In line 7, "-l nodes=1:ppn=3,walltime=00:01:00,pmem=1gb" lists the resources this job is requesting. A job requiring more than one node must specify a value for nodes either in the batch file or when the job is submitted. The value of ppn determines how many processors get assigned to your job. This example job requests one node with three processors per node: "nodes=1:ppn=3". A Batch job must also specify the maximum walltime it expects to take to complete ("walltime=00:01:00") and the maximum amount of memory per core it needs ("pmem=1gb"). A job exceeding the requested time or memory limits will be terminated.

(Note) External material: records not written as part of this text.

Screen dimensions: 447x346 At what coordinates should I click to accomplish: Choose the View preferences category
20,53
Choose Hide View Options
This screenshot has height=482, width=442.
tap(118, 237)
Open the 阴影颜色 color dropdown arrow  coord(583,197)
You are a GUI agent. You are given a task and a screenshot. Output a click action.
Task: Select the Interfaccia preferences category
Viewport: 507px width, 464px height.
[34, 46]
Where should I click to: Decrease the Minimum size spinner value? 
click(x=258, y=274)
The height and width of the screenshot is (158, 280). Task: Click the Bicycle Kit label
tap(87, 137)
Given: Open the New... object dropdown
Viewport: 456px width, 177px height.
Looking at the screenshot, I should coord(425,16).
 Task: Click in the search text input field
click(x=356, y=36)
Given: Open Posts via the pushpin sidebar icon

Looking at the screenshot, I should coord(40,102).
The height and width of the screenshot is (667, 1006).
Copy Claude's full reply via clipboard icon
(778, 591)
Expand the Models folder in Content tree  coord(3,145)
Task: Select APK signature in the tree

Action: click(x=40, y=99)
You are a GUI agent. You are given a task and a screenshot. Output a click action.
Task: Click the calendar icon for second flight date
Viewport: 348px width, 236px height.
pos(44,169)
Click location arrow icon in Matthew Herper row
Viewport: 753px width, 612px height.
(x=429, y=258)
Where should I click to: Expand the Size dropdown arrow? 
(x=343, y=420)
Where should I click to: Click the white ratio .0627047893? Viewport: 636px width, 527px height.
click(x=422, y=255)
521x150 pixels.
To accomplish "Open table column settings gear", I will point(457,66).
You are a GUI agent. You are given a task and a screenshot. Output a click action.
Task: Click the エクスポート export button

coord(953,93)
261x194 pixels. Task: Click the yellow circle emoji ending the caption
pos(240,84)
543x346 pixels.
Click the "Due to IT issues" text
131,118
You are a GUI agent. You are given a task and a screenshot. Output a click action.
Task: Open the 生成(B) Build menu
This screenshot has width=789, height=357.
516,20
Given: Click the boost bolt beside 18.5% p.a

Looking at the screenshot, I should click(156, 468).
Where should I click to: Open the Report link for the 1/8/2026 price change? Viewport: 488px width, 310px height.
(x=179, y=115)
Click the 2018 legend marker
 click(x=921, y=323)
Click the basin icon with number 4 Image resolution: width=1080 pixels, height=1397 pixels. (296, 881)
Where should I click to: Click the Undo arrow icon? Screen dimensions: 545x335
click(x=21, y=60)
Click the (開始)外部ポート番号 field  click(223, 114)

See the qsub documentation for descriptions of the environment variables such as PBS_O_WORKDIR and PBS_NODEFILE that PBS sets for batch jobs.

  1. #! /bin/bash
  2. #PBS -S /bin/bash
  3. #PBS -N cpi-example
  4. #PBS -j oe
  5. #PBS -o ./cpi-example.out
  6. #PBS -m n
  7. #PBS -l nodes=1:ppn=3,walltime=00:01:00,pmem=1gb
  8. #PBS -q normal
  9. cd ${PBS_O_WORKDIR}
  10. # print identifying info for this job
  11. echo "Job ${PBS_JOBNAME} submitted from ${PBS_O_HOST} started "`date`" jobid ${PBS_JOBID}"
  12. # count the number of nodes listed in PBS_NODEFILE
  13. nodes=$[`cat ${PBS_NODEFILE} | wc --lines`]
  14. echo "Job allocated $nodes nodes"
  15. # Always use rcp or rsync to stage any large input files from the head node (lqcd)
  16. # to your job's control worker node.
  17. # All worker nodes have attached disk storage in $COSMOS_DIR
  18. #
  19. # Copy below is commented since there are no files to transfer
  20. # See below for the use of fcp
  21. # fcp -c rcp -r $HOME/myInputDataDir $COSMOS_DIR
  22. echo "example MPI program see: /usr/local/mvapich/examples/cpi.c"
  23. application=${PBS_O_WORKDIR}/cpi
  24. echo
  25. cpus=$nodes
  26. echo "=== Run MPI application on $cpus cpus (1 cpu per node) ==="
  27. mpirun -np $cpus $application
  28. # Always use rcp or rsync to copy any large result files you want to keep back
  29. # to the head node before exiting your script. The $COSMOS_DIR area on the
  30. # workers is wiped clean between jobs.
  31. #
  32. # There were no output files created in this example.
  33. # rcp -p $COSMOS_DIR/myOutputDataFile lqcd:/data/raid1/data/myDataArea

Queue Policy and Queue Names

The available queues on fulla are:

    normal (16GB per node, 121 nodes)
    large  (32GB per node, 3 nodes)
    huge   (128GB per node, 1 node)

Use the following command to see a particular queue's setting:

$ qmgr -c "list queue normal"
Queue normal
        queue_type = Execution
        total_jobs = 1
        state_count = Transit:0 Queued:0 Held:0 Waiting:0 Running:1 Exiting:0 
        resources_max.walltime = 36:00:00
        resources_default.neednodes = dual
        resources_default.nodes = 1
        resources_default.walltime = 24:00:00
        mtime = Tue Feb  5 14:26:44 2008
        resources_assigned.ncpus = 0
        resources_assigned.nodect = 8
        enabled = True
        started = True

Because the large and huge queues are small, the access to them is restricted to prevent misuse. If you need access to more than 16GB of memory per node, send an e-mail with justification to the admin mailing list.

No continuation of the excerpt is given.